Наряду с изображениями якшини рельефы в Бхархуте, Гайе и Санчи содержат изображения и других представительниц прекрасного пола. В Бхархуте имеется изваяние Сиримы Дэви, с приподнятой вверх до уровня плеча правой рукой [Тюляев 1988: 114], по предположению А. Кумарасвами, это изображение богини счастья и красоты Лакшми [Сидорова 1969: 18], на сходство этих образов указывает и Ч. Кар [Kar 1956: 5]. Впрочем, здесь же есть и изображение Гаджа-Лакшми («Лакшми слонов»): на этом изображении на полуобнаженную красавицу с роскошными бедрами два слона, стоящие справа и слева, из хоботов выливают воду (или молоко), в то время как она правой рукой приподнимает свои полные округлые груди [Циммер 2015: 91].
Здесь мы также видим, как полуобнаженные небожительницы совершают поклонение тюрбану Будды [Тюляев 1988: 108], а мать Будды Махамайя с открытой грудью и животом возлежит на простом ложе [Сидорова 1969: 30–31]. Большое впечатление производят парные изображения жертвователей на строительство святилища из Санчи. Мы видим прекрасных женщин, чью наготу скрывает только расшитый поясок, вместе с их супругами. Эти женщины изображаются по тем же канонам, что и якшини [Тюляев 1988: 132]. Подробнее о парных изображениях мы поговорим далее.

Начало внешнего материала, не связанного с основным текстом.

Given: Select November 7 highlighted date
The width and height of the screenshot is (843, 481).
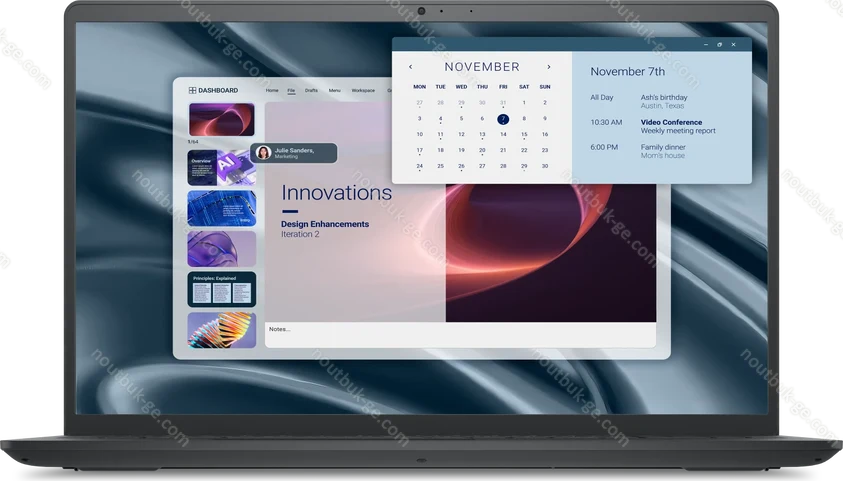Looking at the screenshot, I should pyautogui.click(x=503, y=119).
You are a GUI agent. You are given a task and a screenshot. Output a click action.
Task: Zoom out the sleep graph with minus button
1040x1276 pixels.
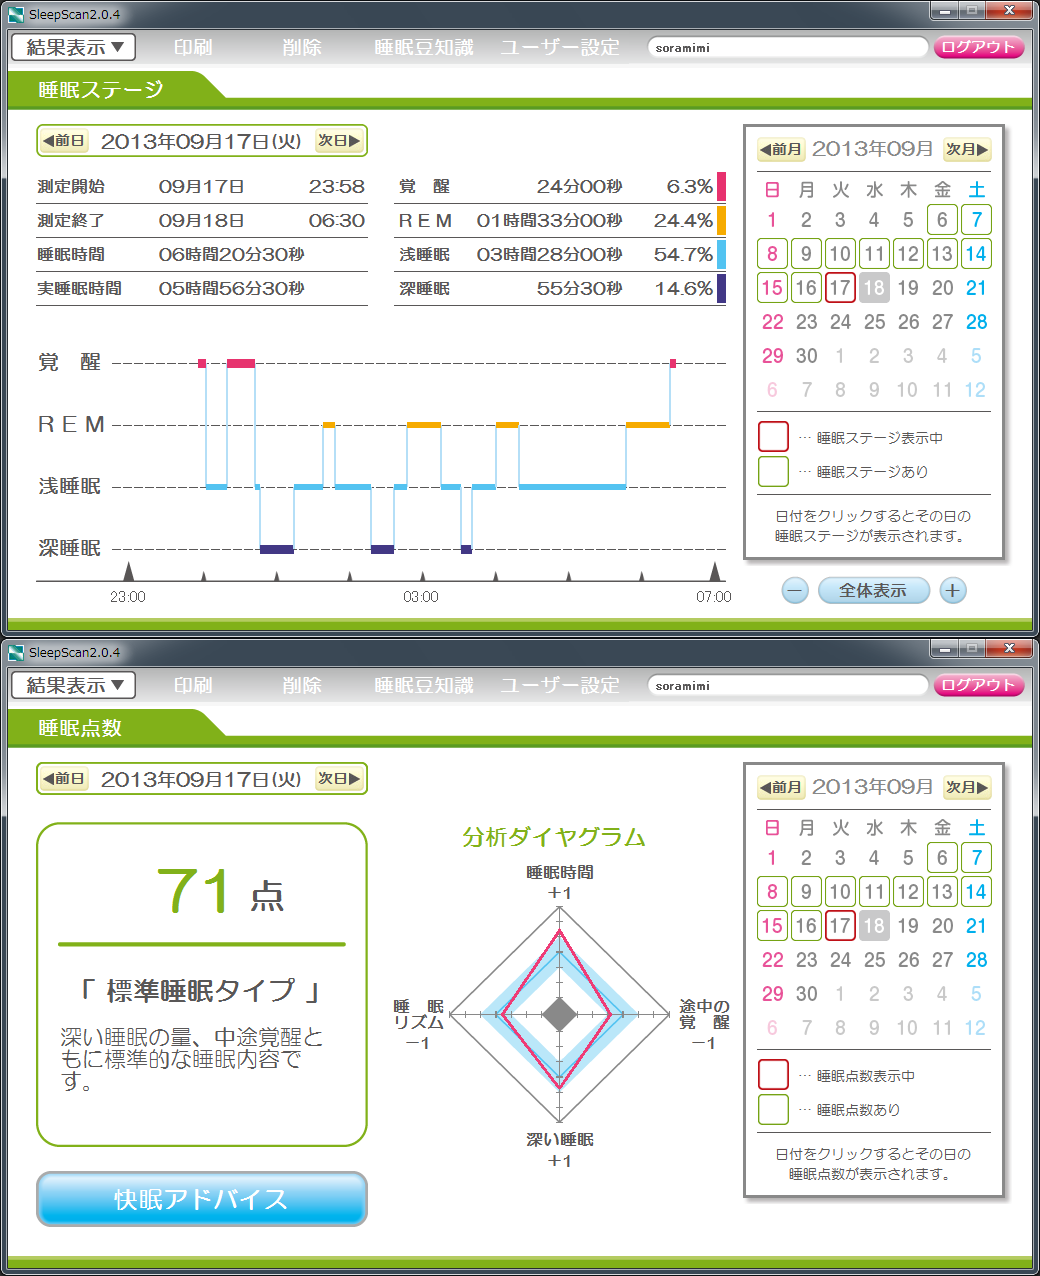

Параллельно с монументальной скульптурой в период Маурьев и Шунгов (II–I вв. до н. э.) получили широкое распространение небольшие терракотовые изображения, явно связанные с народными культами плодородия. Среди них особое место занимают тип изображения женского божества, который археологи и искусствоведы называют «персонифицированной йони», «обнаженной богиней» и «бесстыдной женщиной». Богиня полностью обнажена и, раздвинув ноги, демонстрирует лоно. Зачастую фигурки не имеют головы, а на ее месте находится лотос [Desai 1985: 12].
В кушанский период в образе якшини часто изображались, по-видимому, куртизанки. Примером служат замечательные изображения якшини из красного песчаника с рельефа столпа ограды от ступы в Бхутесаре (II в. н.э.), это замечательный шедевр искусства Матхуры. Якшини из Бхутесара необычайно чувственны и прелестны, на них только пояски, не скрывающие их лона. Красавицы изображены в различных позах. Так, одна из них держит клетку с птицей, другая смотрится в зеркало, третья левой рукой подает чашу с вином паре, находящейся наверху, а правой держит гроздь винограда. Ч. Кар называет их великолепными примерами классической школы [Kar 1956: 21]. О том, что перед нами земные женщины, фантазией скульптора превращенные в богинь, свидетельствует, во-первых, стремление к индивидуальной характеристике лиц, во-вторых, то, что зачастую они, как было сказано, держат в руках различные бытовые предметы, в-третьих, над головами якшини находятся любовные пары – митхуна (mithuna – любовная пара, отсюда maithuna – соитие). Как полагают исследователи, в данном случае в облике якшини увековечены куртизанки, делавшие пожертвования буддийской общине. Еще один интересный момент: бхутесарские якшини ногами попирают карликов-якшей [Классическое искусство 1987: 17; Тюляев 1988: 186-187]. Впрочем, А.-Л. Лот считает, перед нами именно якшини, а не обычные женщины [Loth 2005: 73]. Х. Моде пишет о том, что классическое индийское искусство знает два типа женских изображений: сверхъестественных женских существ и обычных земных женщин, и что в более ранний период первый тип количественно преобладал [Mode 1970: 11]. Однако на примере бхутесарских якшини можно утверждать, что непреодолимой границы между этими двумя типами не было.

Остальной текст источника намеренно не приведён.